**TASK BRIEF**: In which lines of the data does the string "agent" appear? Copy every one.

**Collected data**:

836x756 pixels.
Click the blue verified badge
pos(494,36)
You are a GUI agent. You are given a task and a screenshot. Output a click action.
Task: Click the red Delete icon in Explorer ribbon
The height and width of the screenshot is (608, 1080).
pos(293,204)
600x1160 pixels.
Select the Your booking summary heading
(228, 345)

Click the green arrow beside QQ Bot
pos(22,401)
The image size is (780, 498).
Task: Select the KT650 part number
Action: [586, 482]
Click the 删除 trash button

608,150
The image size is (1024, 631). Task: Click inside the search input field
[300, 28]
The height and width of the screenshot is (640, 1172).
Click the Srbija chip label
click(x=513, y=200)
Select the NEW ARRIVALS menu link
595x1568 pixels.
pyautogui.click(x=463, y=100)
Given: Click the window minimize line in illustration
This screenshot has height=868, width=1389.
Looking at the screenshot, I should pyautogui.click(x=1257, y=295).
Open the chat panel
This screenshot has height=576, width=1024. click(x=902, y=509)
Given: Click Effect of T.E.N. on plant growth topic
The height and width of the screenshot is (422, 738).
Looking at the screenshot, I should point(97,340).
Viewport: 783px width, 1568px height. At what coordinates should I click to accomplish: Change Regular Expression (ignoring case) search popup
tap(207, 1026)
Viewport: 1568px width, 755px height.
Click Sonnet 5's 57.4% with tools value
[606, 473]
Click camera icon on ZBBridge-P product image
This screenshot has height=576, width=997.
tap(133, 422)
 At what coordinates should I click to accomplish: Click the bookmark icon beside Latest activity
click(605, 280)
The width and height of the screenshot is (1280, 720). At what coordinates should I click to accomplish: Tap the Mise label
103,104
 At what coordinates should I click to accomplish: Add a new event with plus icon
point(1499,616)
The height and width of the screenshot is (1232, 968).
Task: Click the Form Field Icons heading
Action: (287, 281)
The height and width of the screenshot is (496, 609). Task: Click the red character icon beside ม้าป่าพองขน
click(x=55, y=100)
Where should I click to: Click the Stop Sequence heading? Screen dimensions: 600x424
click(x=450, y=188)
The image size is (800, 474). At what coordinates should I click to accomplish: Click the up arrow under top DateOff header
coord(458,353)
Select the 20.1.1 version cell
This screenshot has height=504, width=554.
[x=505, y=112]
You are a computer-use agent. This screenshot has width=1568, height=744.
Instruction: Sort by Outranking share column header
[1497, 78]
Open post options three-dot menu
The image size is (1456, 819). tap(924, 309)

**ANSWER TO THIS PROBLEM**:
You are a GUI agent. You are given a task and a screenshot. Output a click action.
You are a computer-use agent. This screenshot has width=1568, height=744.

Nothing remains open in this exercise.